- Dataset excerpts
#####
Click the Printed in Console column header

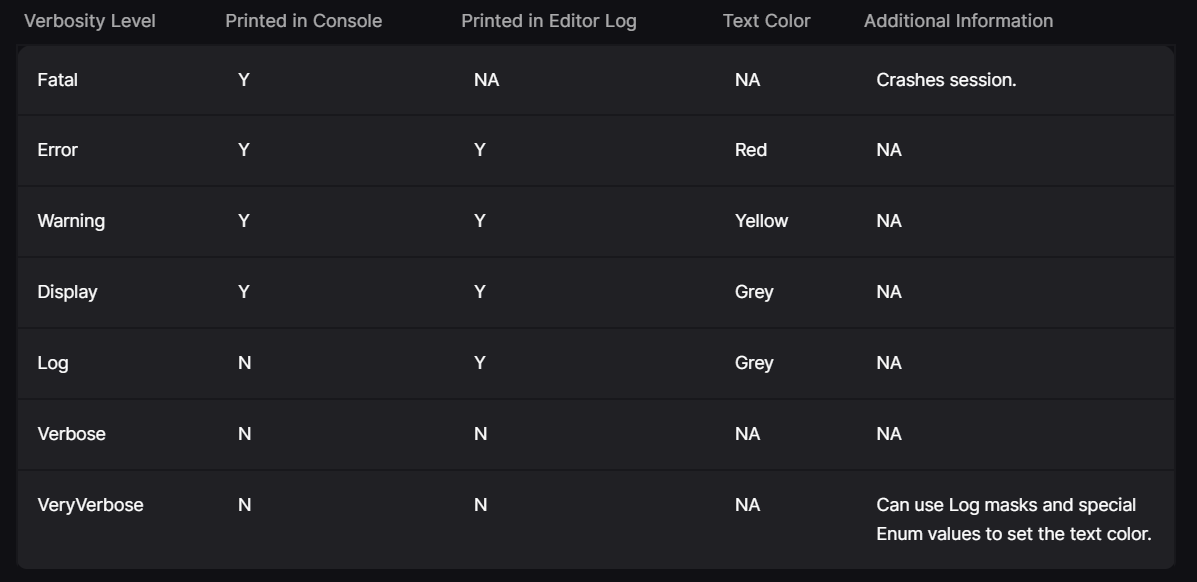click(303, 21)
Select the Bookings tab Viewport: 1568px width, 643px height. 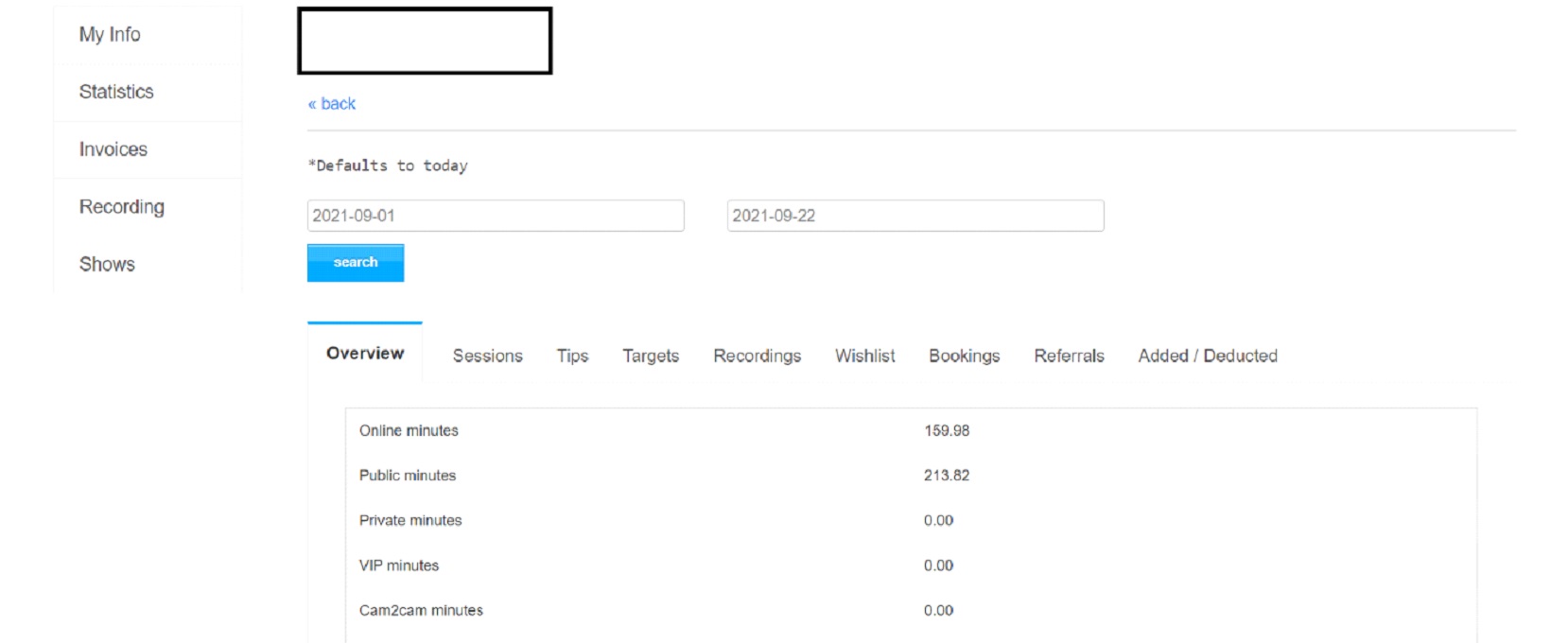tap(964, 356)
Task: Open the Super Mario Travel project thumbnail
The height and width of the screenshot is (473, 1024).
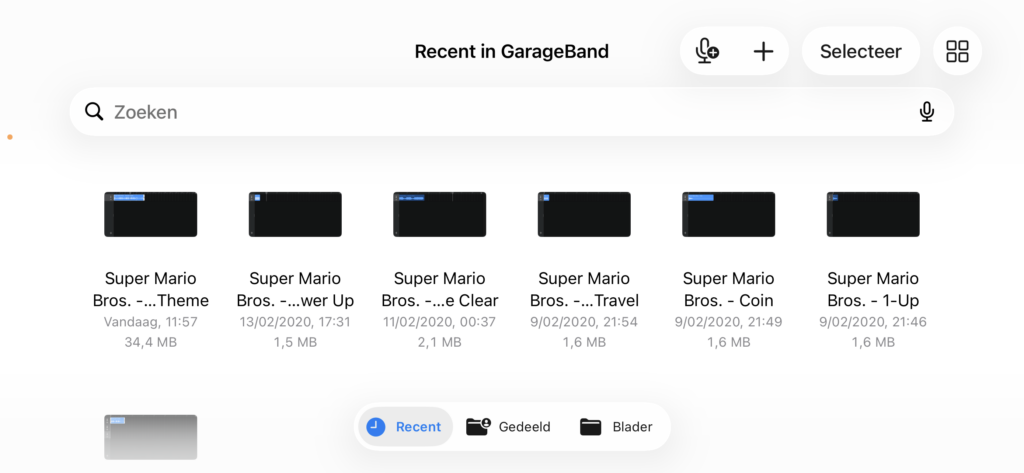Action: pos(584,214)
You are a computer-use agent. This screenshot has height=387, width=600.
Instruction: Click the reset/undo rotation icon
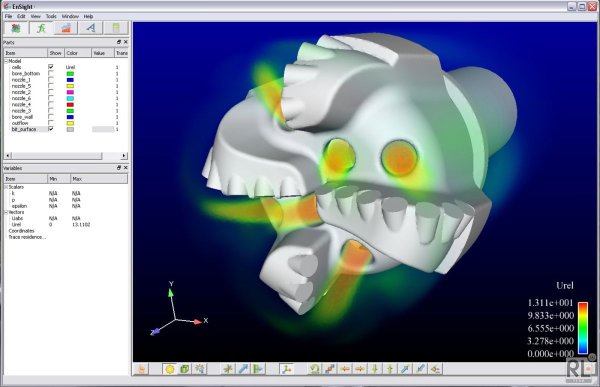pos(315,369)
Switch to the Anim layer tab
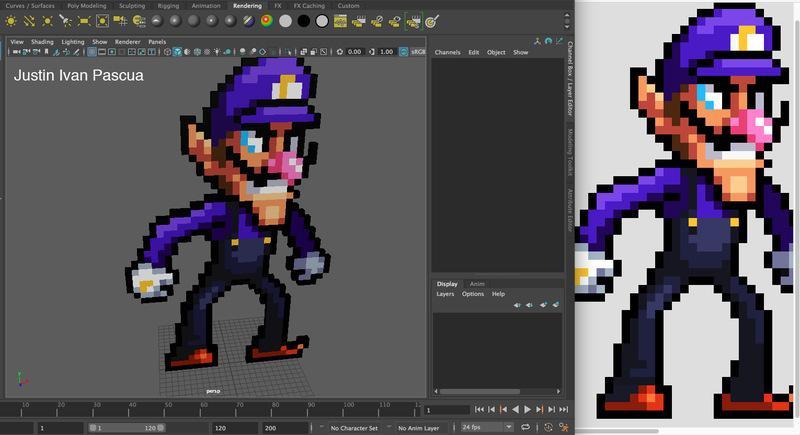Image resolution: width=800 pixels, height=435 pixels. pyautogui.click(x=477, y=284)
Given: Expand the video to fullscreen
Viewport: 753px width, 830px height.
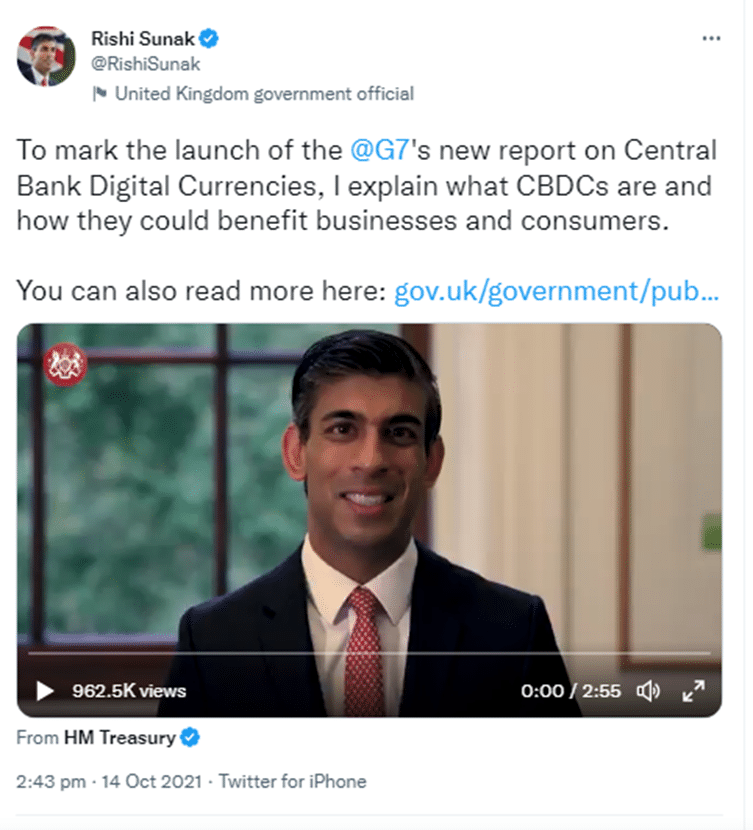Looking at the screenshot, I should 693,691.
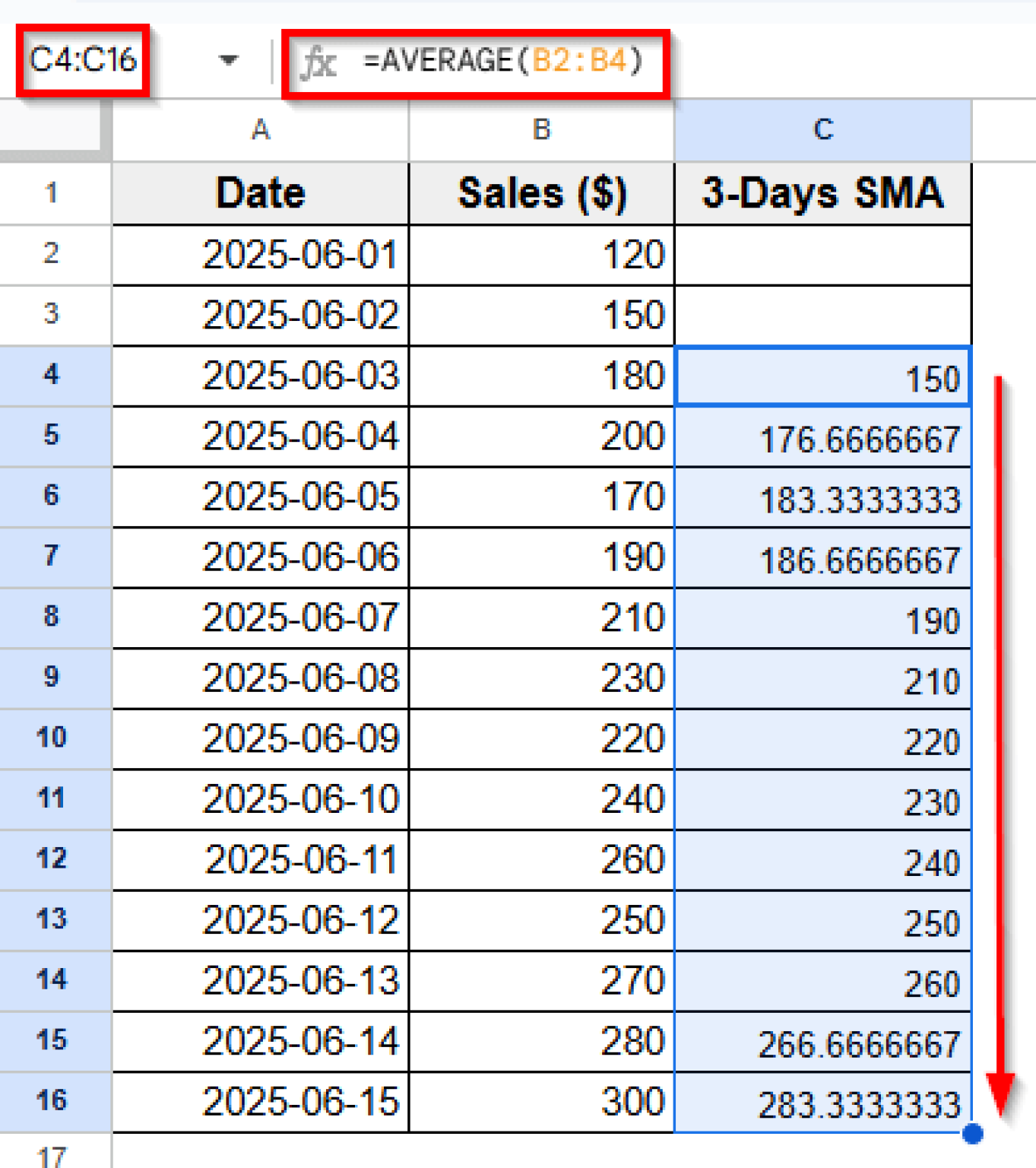Click the sales value 300 in row 16

pyautogui.click(x=541, y=1102)

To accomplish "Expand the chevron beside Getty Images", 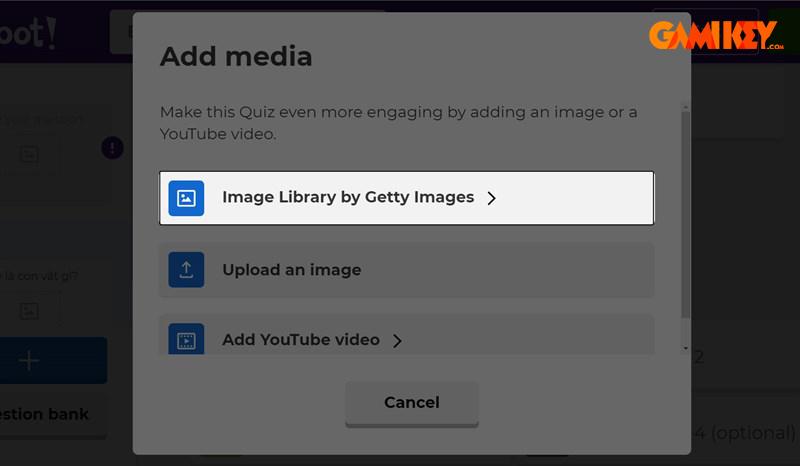I will pos(491,198).
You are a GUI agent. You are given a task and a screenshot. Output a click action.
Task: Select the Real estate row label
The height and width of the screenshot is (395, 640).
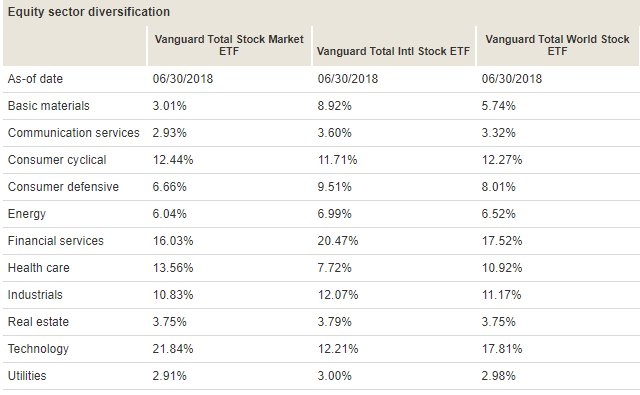[38, 322]
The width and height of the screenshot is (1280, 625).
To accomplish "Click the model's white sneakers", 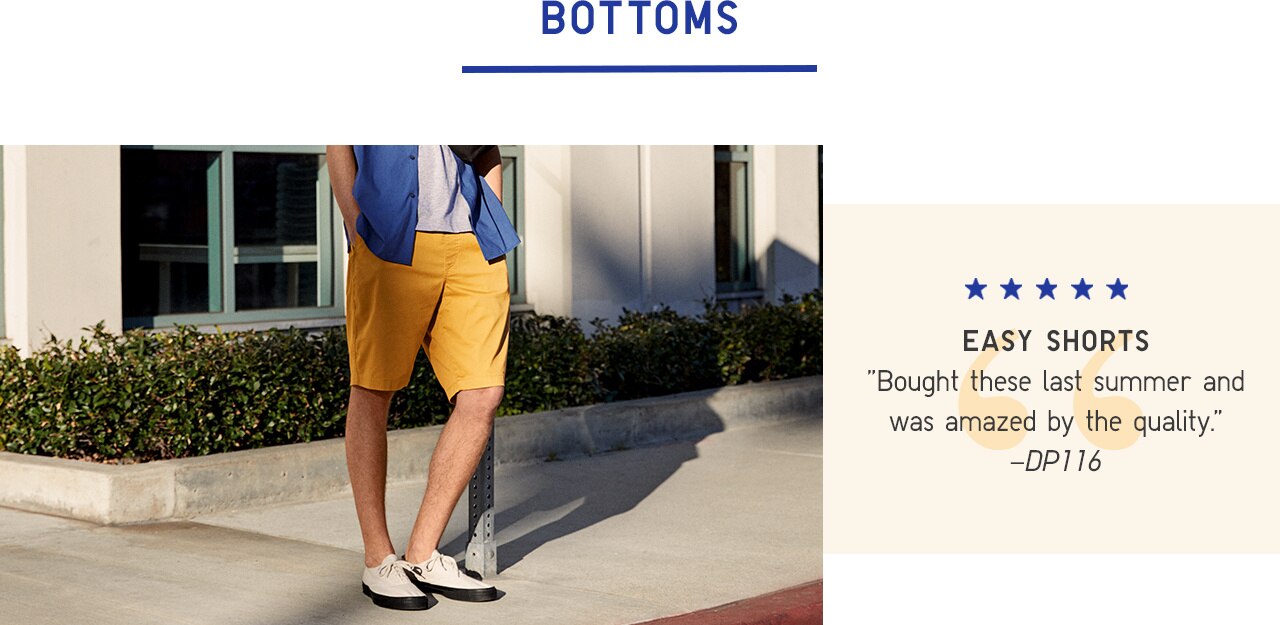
#####
- Directions for this task
For the records above, state how many lines include the string "agent", giving the number and nothing else.

- Result of the task
2